— begin Records for the task —

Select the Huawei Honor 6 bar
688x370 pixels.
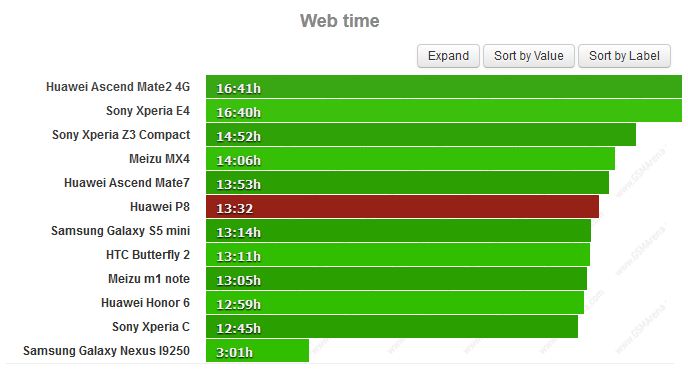[x=395, y=303]
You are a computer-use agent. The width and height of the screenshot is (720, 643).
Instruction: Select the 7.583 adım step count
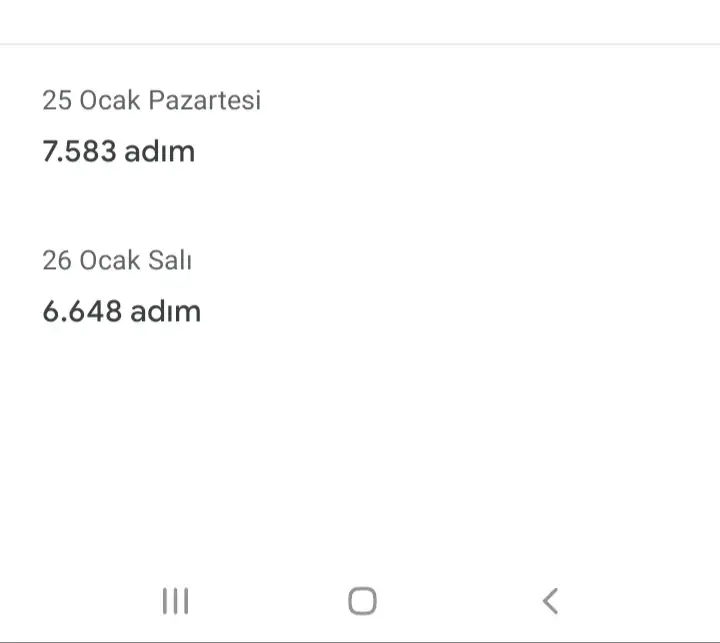point(118,152)
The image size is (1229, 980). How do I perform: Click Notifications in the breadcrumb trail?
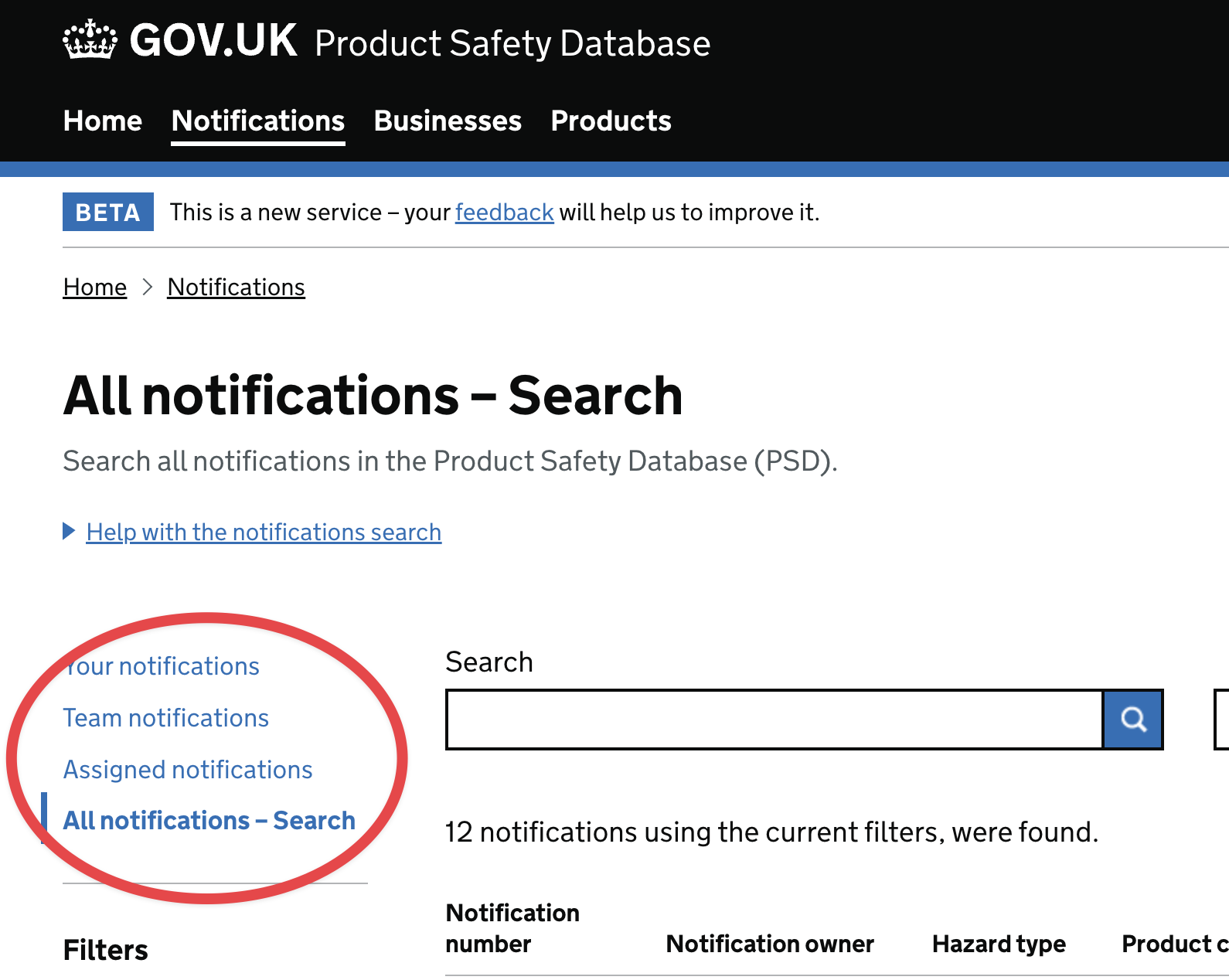pyautogui.click(x=236, y=287)
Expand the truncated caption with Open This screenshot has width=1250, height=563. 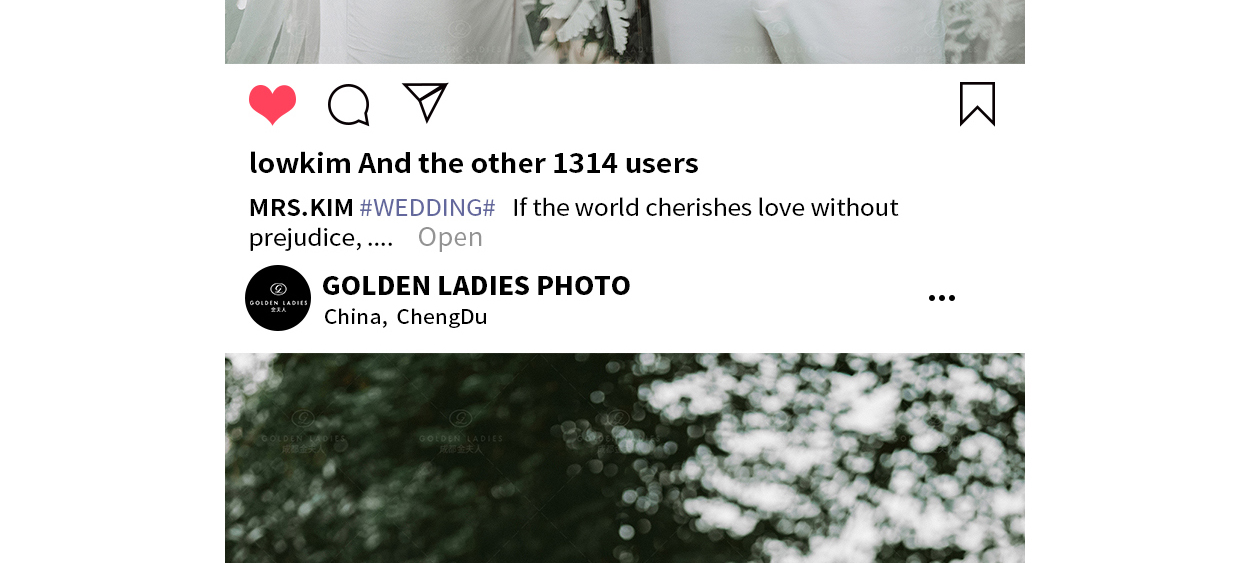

— end Records for the task —

Turn each line of the listing above into a Markdown table with two columns, Row and Line. Number the rows, skip blank lines, and leave out the pictures.

| Row | Line |
|---|---|
| 1 | Select the Huawei Honor 6 bar |
| 2 | 688x370 pixels. |
| 3 | [x=395, y=303] |
| 4 | You are a computer-use agent. The width and height of the screenshot is (720, 643). |
| 5 | Instruction: Select the 7.583 adım step count |
| 6 | point(118,152) |
| 7 | The image size is (1229, 980). How do I perform: Click Notifications in the breadcrumb trail? |
| 8 | pyautogui.click(x=236, y=287) |
| 9 | Expand the truncated caption with Open This screenshot has width=1250, height=563.  |